Universities should not expect taxpayer funding for those students who are not fulfilling the semester curriculum 100 percent. That would defeat the whole purpose of the higher education reform, Minister of Education and Research Jaak Aaviksoo wrote in a response to the Rectors' Conference memorandum on August 4.

The new regulation aims to ensure that only the really talented and successful students would be guaranteed state-subsidized slots in universities, said Aaviksoo. However, he said, since many partners in debate have addressed the need for some exceptions and flexibility to the rules, certain decisionmaking powers will be granted to the academic institutions themselves.
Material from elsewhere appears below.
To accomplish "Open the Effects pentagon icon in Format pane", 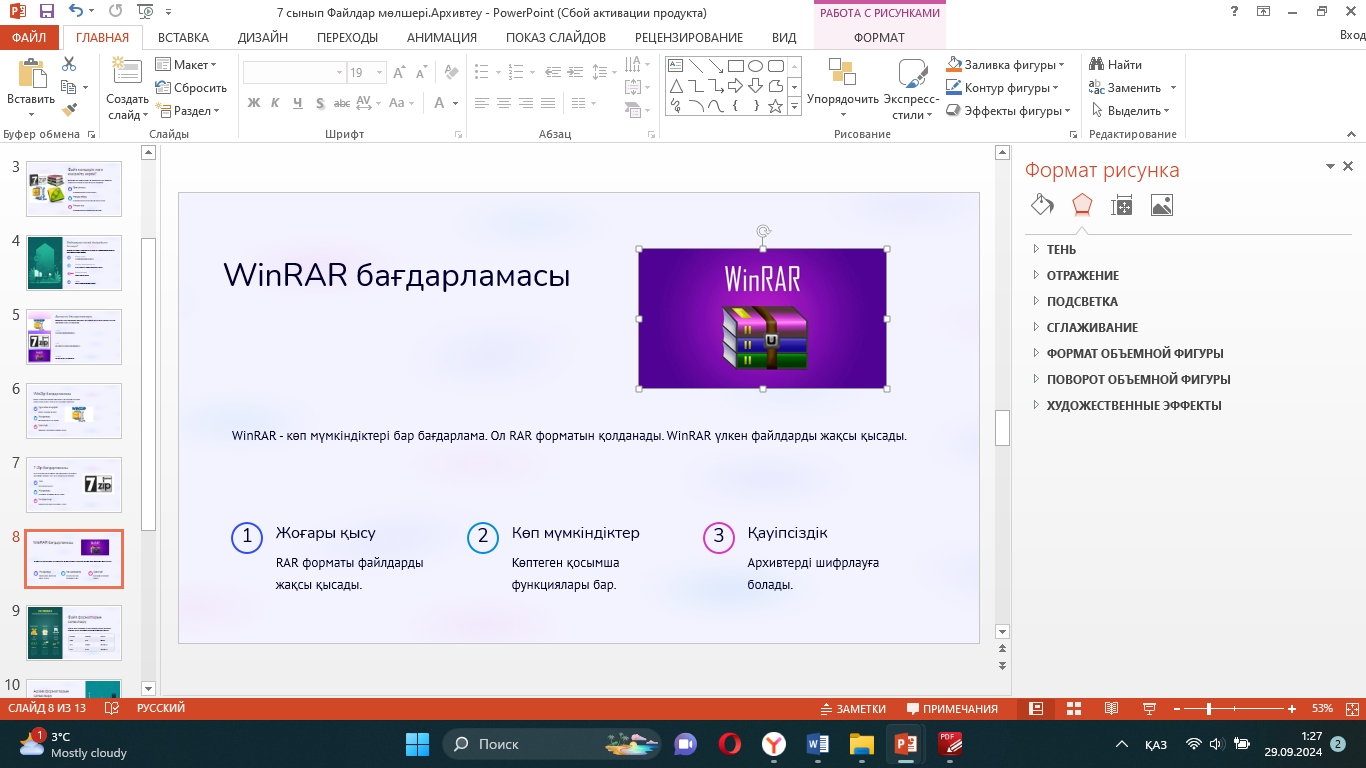I will (1082, 205).
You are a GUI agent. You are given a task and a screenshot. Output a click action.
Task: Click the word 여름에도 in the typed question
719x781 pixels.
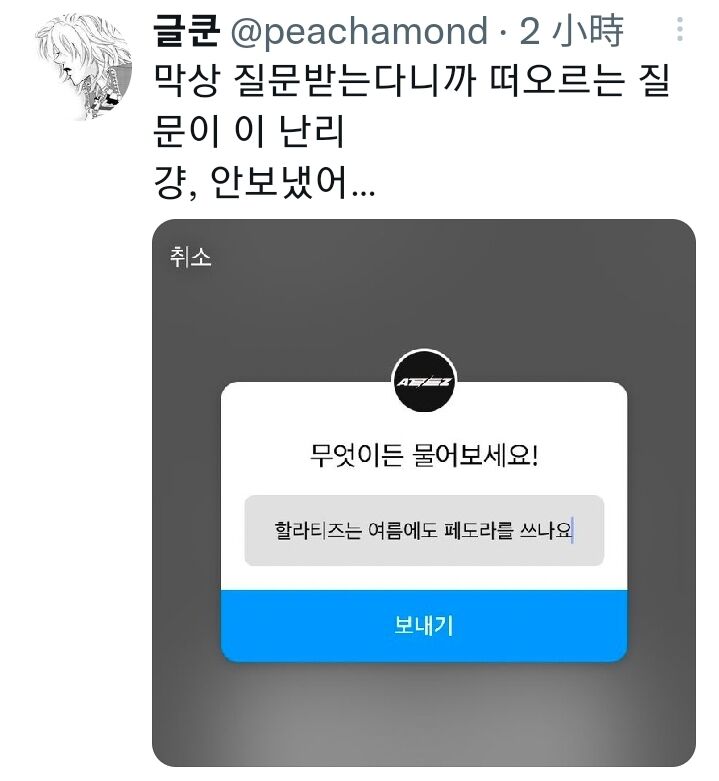tap(402, 530)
"I have no reason to doubt that universities can handle the situation and that they do not abuse their given powers," Aaviksoo said.

According to the amended law, only students who complete the full study load of 30 credit hours are eligible for free tuition. If that requirement is not met, universities can start charging tuition.
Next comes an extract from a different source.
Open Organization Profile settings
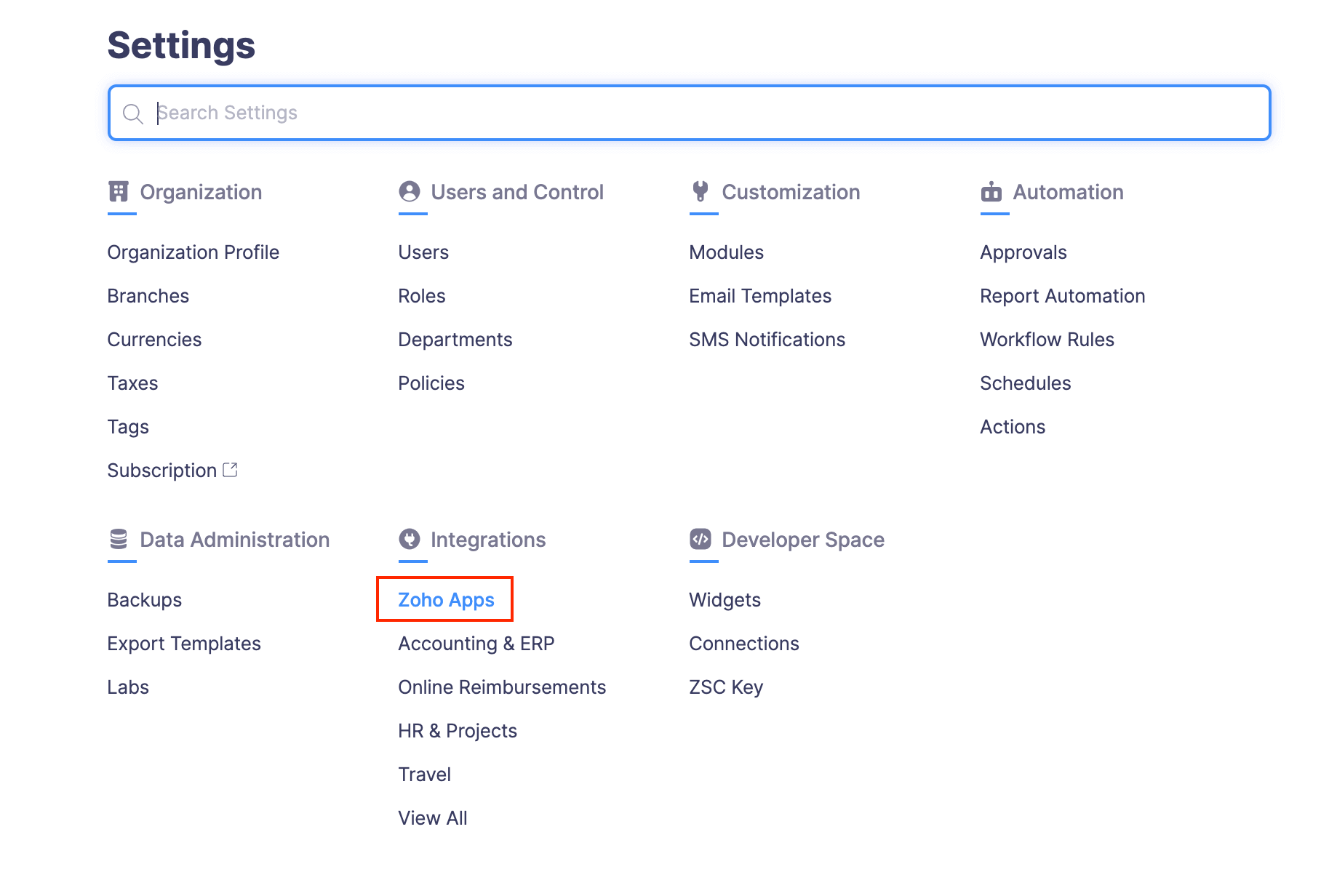 pos(193,252)
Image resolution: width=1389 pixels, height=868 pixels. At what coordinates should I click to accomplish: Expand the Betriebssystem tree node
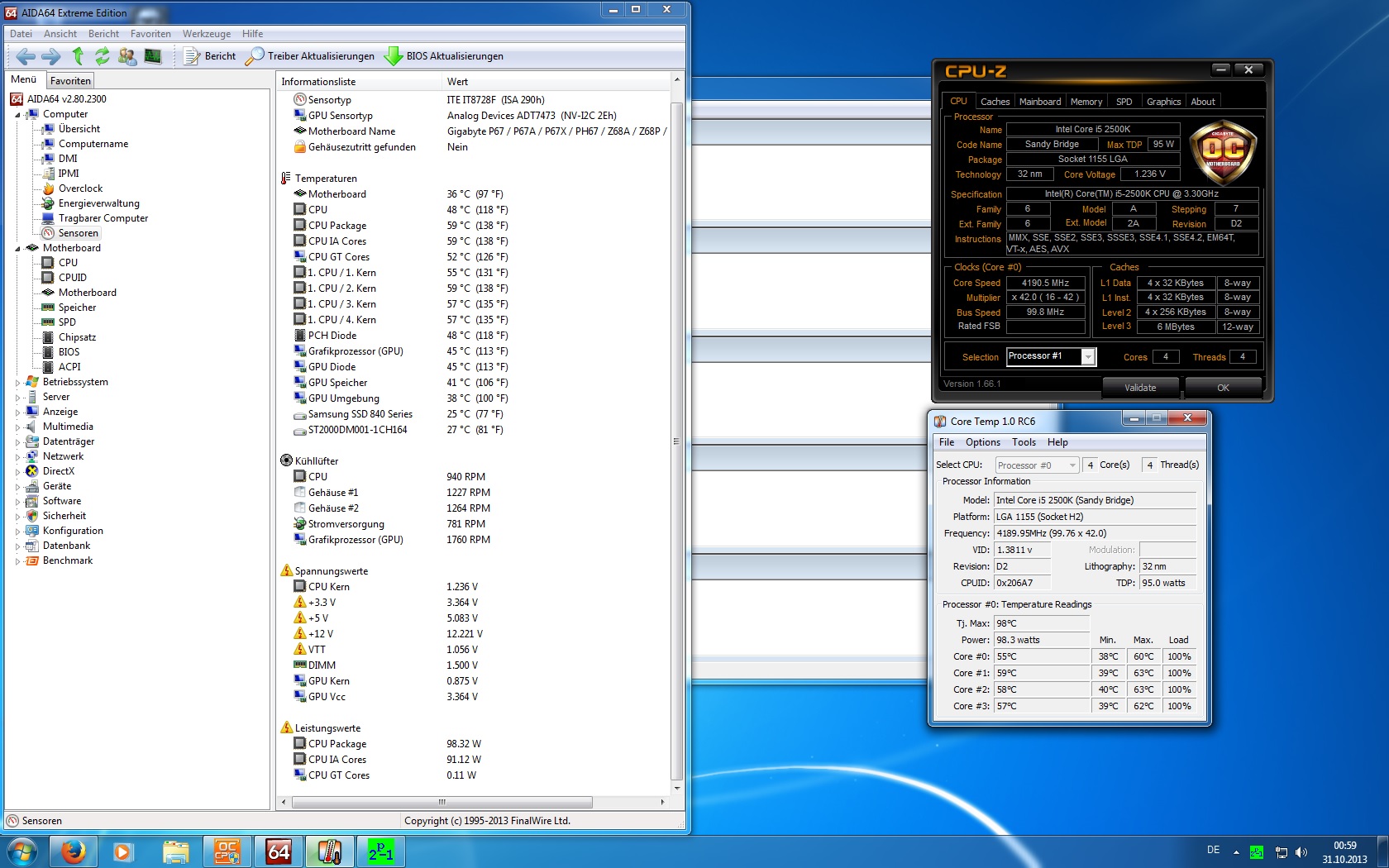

Rectors also expressed their concern over the combined effect on less financially secure students of the current model - under which college students receive state scholarships on the basis of academic results rather than actual financial situation - and the new funding principles which would tie free education exclusively to maintaining the 100 percent study load. In his letter, Aaviksoo said that he indeed endorses needs-based financial support measures and will be looking for possible budget solutions and a wider political consensus to implement them.
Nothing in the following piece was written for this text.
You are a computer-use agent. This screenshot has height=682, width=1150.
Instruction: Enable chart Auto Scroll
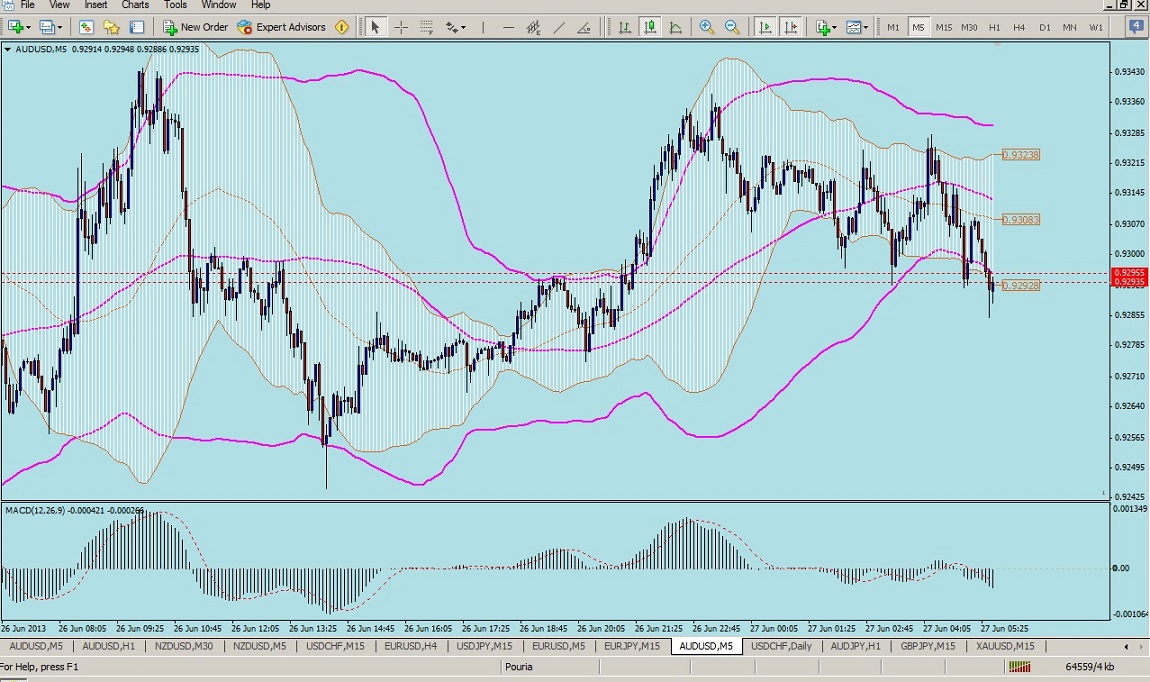click(766, 27)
As for setting tuition fees on non-Estonian-language higher education courses, it would go clearly against the efforts made in internationalization of Estonian universities, wrote the rectors. "We believe that all students from the EU should be treated equally, regardless of the language in which they study," they said.

According to Aaviksoo, the purpose of offering free higher education is a constitutional one, namely ensuring the sustainability of Estonian language and culture. Therefore it will be offered to all, regardless of nationality, who fulfill the curriculum in Estonian. However, he did not rule out possible exceptions to that principle "in public interest," which the new law would also allow for.

Aaviksoo's letter proposed a meeting with the rectors on August 15 or 16.